*** Given data ***

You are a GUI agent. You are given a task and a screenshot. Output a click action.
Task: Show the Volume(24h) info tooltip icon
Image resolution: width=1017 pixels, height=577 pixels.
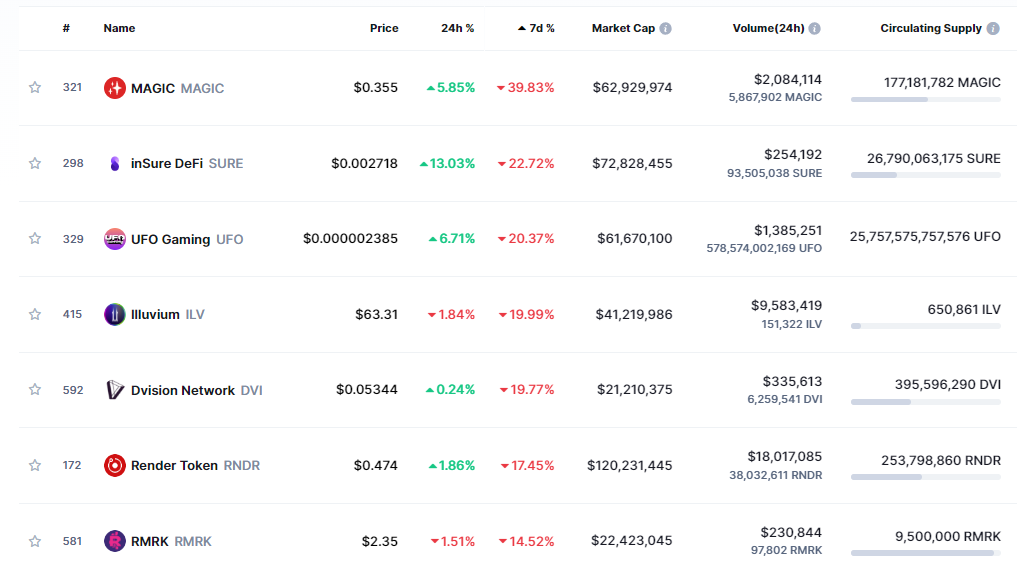coord(815,29)
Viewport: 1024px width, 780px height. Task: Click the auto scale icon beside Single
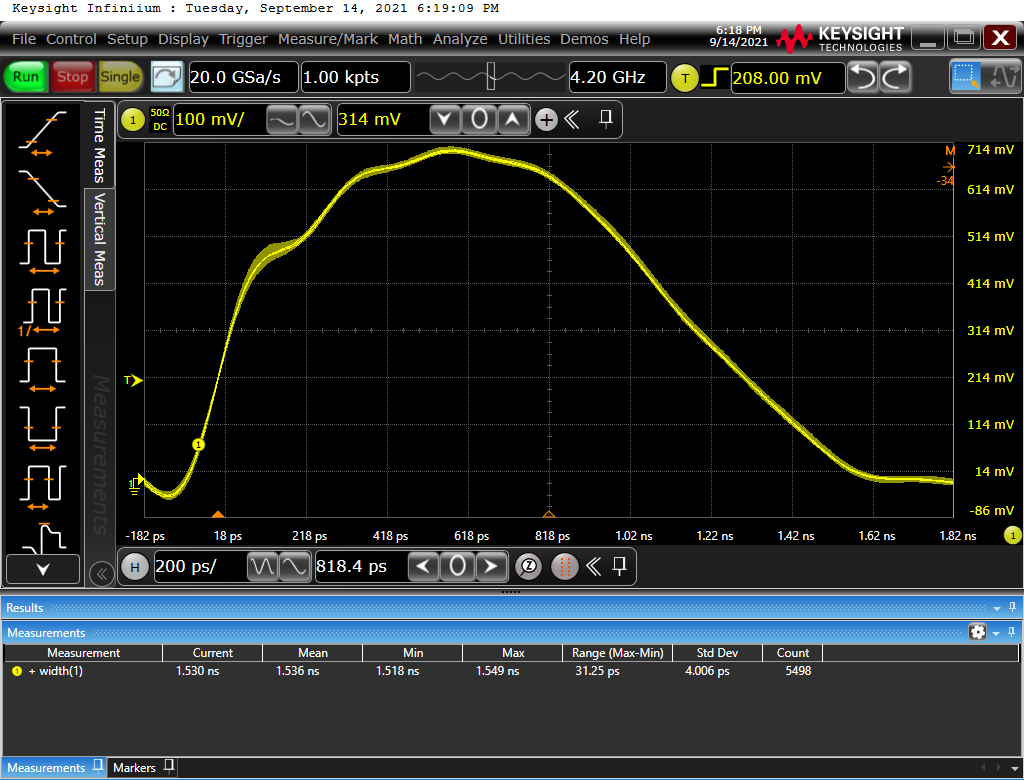point(167,77)
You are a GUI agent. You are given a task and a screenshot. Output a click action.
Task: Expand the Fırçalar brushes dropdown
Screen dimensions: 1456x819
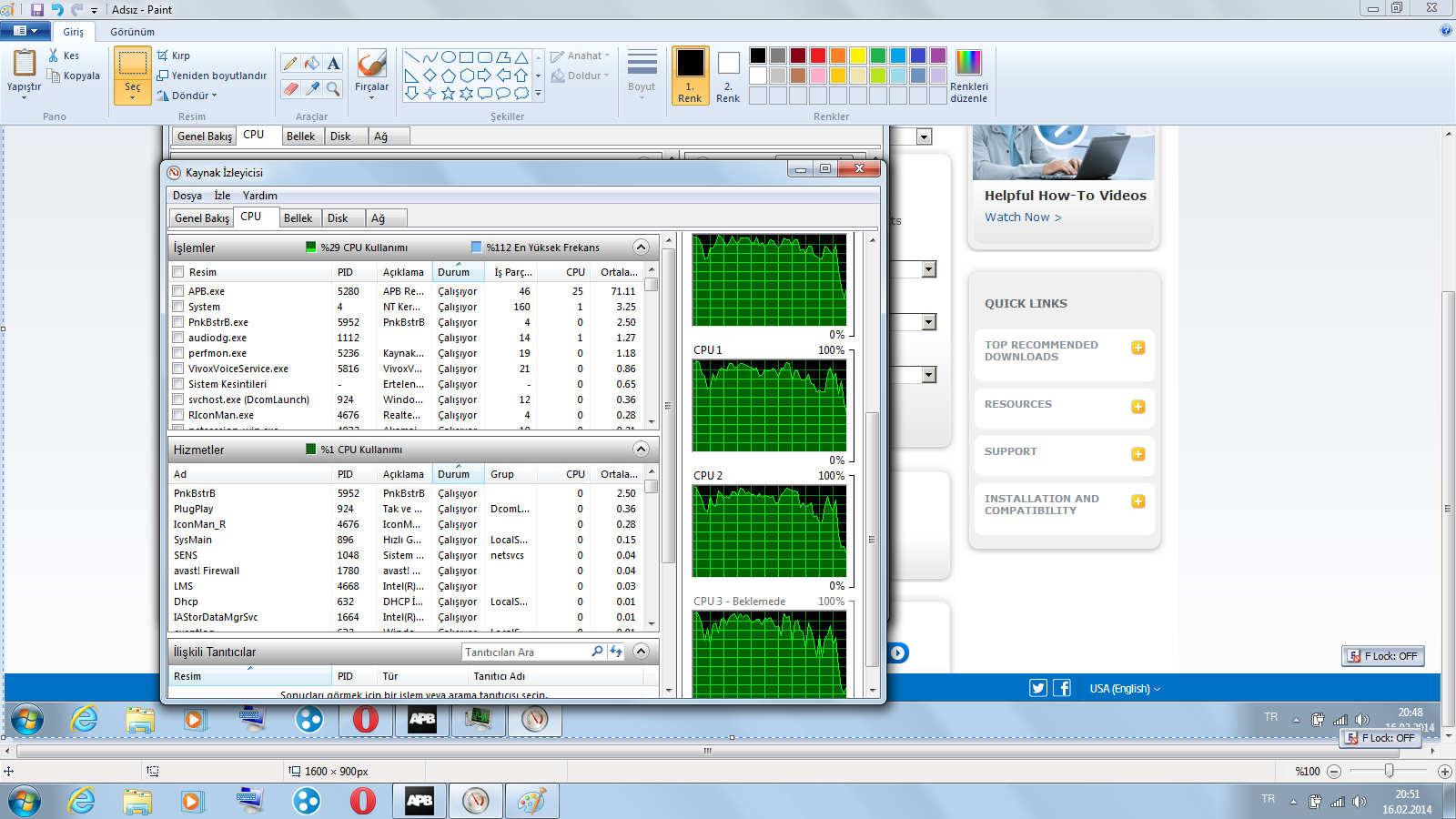(x=371, y=96)
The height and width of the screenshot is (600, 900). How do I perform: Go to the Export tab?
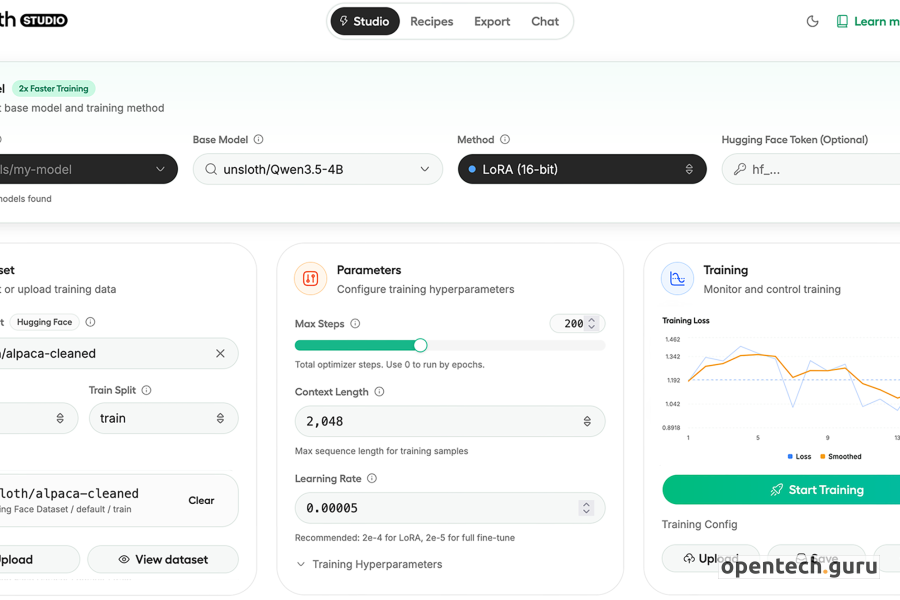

*** End of Given data ***

Work item: Nothing but the lines from the one with "Task: Expand the Fırçalar brushes dropdown" through the last line of the records should appear in your answer, each exactly as written and without pictures.

Solution below:
Task: Expand the Fırçalar brushes dropdown
Screen dimensions: 1456x819
(x=371, y=96)
The height and width of the screenshot is (600, 900). How do I perform: Go to the Export tab?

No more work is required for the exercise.